As this issue went to press, the primary election results were unknown, but regardless of the outcome, Lowden will be remembered for one of the most incompetent campaigns in the history of Nevada politics. She definitely has competition:

• In 1952, Republican George Malone sought a second U.S. Senate term. Alan Bible ran in the Democratic primary, having just completed two terms as state attorney general. He was as close to a political protégé as Sen. Pat McCarran had, giving him access to ample support.

But McCarran was a bull who carried his own china shop, meaning he made plenty of enemies, even in his own party. Tom Mechling, a recent arrival in Nevada, challenged Bible in the primary.

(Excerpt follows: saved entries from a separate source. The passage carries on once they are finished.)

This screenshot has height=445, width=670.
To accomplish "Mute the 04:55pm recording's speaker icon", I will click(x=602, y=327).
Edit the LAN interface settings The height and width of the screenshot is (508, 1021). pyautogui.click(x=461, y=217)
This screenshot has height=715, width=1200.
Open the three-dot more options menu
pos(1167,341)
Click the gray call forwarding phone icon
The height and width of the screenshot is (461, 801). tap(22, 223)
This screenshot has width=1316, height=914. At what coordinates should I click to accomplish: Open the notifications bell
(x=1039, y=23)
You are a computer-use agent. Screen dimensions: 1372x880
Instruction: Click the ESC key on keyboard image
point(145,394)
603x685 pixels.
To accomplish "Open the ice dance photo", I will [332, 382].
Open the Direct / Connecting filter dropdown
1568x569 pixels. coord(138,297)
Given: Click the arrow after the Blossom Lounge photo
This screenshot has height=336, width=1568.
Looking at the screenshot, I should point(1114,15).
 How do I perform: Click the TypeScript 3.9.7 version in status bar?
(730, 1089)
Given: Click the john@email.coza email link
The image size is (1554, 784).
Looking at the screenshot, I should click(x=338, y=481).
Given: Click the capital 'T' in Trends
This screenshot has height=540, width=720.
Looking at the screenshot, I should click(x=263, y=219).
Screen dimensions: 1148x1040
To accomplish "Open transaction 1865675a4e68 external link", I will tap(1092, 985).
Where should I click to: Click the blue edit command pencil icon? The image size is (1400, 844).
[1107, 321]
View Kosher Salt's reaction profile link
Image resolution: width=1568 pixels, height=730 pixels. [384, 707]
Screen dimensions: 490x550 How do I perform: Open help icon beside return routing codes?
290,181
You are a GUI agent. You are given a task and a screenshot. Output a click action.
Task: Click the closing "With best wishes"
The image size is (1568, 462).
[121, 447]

When Mechling won, Bible was so embarrassed he almost left Nevada, where he had been born and bred. Instead, he stayed, won a subsequent election to succeed McCarran, and stayed in the Senate for two decades.

Meanwhile, Mechling forgot that when the primary ends, you’re supposed to stop attacking your side and concentrate on the opposition. Mechling kept blasting McCarran, whose allies then caught Mechling on tape offering to lay off in exchange for money. Between that and McCarran publicly opposing him, Mechling lost the general election to Malone, giving Democrats two implosions for the price of one in one year.

• In 1970, Lt. Gov. Ed Fike was expected to defeat Democrat Mike O’Callaghan, who had far less money and name recognition, in the race for governor. But Fike had been involved in a questionable land deal, and the story broke in famed muckraker Jack Anderson’s column. Hank Greenspun then played it up in the Las Vegas Sun.

Republicans screwed up in every possible way. Paul Laxalt, leaving the governor’s office, challenged Anderson as an outsider who didn’t understand the West, apparently not knowing the columnist was a Utah-raised Mormon. Fike attacked Greenspun, which was a foolish move. The Republicans’ implosion helped get O’Callaghan elected.

• In 1974, Laxalt ran for the Senate seat left open when Bible retired. In the wake of Watergate, he should have lost, but the Democratic candidate blew it, attacking Laxalt’s family, linking Laxalt to Howard Hughes when he, too, benefited from Hughes’s largesse, and generally running a bad campaign. The Democrat Laxalt defeated? Harry Reid.

• In 1982, Reid sought a seat in the House of Representatives. In the Republican primary between longtime school board member James Lyman and former legislator Peggy Cavnar, Lyman was favored and leading. Then, asked about his opponent, Lyman called her a “nice little girl,” an unwise comment anytime, especially about a woman in her 30s. Cavnar beat Lyman, who pretty much disappeared from Nevada politics.

• In 1986, Reid ran for the Senate against Jim Santini, a former Democrat who had recently become a Republican but enjoyed widespread party support. Announcing his candidacy, Santini faced questions about a few thousand dollars he couldn’t account for in a previous campaign. In answering, he actually pulled out a handkerchief to wipe away sweat—on television. He looked so bad, you would think he needed a chicken to make a trip to a doctor’s office.

All of which demonstrates that candidates are human, after all. They make mistakes, sometimes from inexperience, stupidity or hubris. At some point, those chickens come home to roost.

Michael Green is a professor of history at the College of Southern Nevada and author of several books and articles on Nevada history and politics.